A very special guest post from an ABQ Doula client –

“You will never get pregnant naturally.”
That’s all I can remember our fertility doctor telling me the day we met in his cold, bare conference room. All I could do was stare at him and try to figure out what he was telling me. After almost 7 years of trying to get pregnant and going through fertility treatments etc. he felt it was time to move on to something even more invasive then we had already experienced. Josh, my husband, and I refused and decided to end all treatments and appointments for the time being. I remember feeling sad, but not hopeless or in despair. Mathias, whom we had adopted 2 years earlier, was sitting next to me, and looking into his cute little hazel eyes reminded me that God had good things in store for our future, just as he had in our past.

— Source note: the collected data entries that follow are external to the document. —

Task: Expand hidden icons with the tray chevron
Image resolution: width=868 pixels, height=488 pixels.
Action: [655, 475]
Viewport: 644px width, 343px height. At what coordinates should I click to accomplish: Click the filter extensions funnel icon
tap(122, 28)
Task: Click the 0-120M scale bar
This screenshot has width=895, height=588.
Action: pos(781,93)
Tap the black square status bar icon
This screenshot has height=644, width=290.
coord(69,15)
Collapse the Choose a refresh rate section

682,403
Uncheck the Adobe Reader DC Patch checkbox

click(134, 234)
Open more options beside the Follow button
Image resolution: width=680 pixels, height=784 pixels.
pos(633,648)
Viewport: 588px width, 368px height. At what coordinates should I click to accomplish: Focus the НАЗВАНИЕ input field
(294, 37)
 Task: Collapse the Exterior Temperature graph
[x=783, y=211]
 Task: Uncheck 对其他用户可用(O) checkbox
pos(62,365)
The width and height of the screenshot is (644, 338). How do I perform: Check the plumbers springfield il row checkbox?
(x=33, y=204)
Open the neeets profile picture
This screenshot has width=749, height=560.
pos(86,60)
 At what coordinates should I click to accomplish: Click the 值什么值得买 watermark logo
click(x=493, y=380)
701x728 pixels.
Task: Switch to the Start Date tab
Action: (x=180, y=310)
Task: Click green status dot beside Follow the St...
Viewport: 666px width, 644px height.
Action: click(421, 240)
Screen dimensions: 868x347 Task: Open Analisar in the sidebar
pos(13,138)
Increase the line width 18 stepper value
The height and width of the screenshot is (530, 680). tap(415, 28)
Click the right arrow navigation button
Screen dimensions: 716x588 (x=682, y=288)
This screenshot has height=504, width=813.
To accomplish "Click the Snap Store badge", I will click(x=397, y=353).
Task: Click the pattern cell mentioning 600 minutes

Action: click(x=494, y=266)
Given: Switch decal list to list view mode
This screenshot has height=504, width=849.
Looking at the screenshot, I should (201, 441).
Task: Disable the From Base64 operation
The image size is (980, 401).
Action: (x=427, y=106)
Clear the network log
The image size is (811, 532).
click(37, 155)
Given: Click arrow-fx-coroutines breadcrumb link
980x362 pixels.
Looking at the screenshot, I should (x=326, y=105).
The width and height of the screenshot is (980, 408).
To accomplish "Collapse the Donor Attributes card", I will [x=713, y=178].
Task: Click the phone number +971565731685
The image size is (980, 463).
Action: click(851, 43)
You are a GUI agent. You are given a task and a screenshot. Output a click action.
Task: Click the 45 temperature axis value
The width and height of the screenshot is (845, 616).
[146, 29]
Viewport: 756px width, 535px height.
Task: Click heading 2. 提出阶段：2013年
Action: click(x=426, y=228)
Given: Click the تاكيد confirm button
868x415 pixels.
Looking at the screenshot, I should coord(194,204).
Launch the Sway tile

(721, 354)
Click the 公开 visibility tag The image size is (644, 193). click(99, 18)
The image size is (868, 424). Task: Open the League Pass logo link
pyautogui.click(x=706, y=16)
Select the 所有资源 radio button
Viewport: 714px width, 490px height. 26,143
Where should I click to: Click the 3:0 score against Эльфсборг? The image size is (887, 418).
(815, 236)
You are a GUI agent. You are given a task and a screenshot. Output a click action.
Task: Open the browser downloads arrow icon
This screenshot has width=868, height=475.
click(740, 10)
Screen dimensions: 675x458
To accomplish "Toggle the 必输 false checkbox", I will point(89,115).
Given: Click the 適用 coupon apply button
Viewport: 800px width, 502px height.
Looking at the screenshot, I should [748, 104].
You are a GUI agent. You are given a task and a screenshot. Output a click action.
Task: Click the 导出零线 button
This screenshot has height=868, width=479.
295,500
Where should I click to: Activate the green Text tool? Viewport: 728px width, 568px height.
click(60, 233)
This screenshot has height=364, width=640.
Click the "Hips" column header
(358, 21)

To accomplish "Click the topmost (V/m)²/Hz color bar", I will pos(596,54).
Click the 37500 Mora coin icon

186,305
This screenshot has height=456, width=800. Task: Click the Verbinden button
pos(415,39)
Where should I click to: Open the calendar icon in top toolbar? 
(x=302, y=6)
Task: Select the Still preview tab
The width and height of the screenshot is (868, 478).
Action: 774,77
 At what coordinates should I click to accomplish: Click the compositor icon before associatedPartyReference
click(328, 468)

Just a few months later I found out I was pregnant, and had become so, naturally. Sadly, it wasn’t this beautiful moment where I told Josh in some cute way and we took a video of us crying out in excitement and joy like you see all over the internet. It looked like me talking 7 different pregnancy tests and still not believing it was true. I called my doctor who said it could probably be a false positive and to test again in 3 days. I told Josh and we just decided that it was probably a false positive. A week later a blood test confirmed I was pregnant. You would think that with that news, we would have been jumping for joy and celebrating. Honestly, I was anxious, conflicted, and even felt guilty. When you struggle with infertility for so many years you get used to things not working out. I’m embarrassed to tell you that I didn’t have the faith I needed to believe that God did this huge miracle in our life. I had allowed my identity to be in my infertility for so many years that I had forgotten to find my identity in Christ. I remember reading an infertility blog and the writer said something like, “With a baby or without, you are valuable, you are whole and you matter…” I thought I believed this, but I don’t think in my heart I truly did. Something I had to discover was that whether or not God blessed me with a biological child, He was still good. He is not good because I finally was able to get to experience pregnancy, he was good before that and He will always be good long after.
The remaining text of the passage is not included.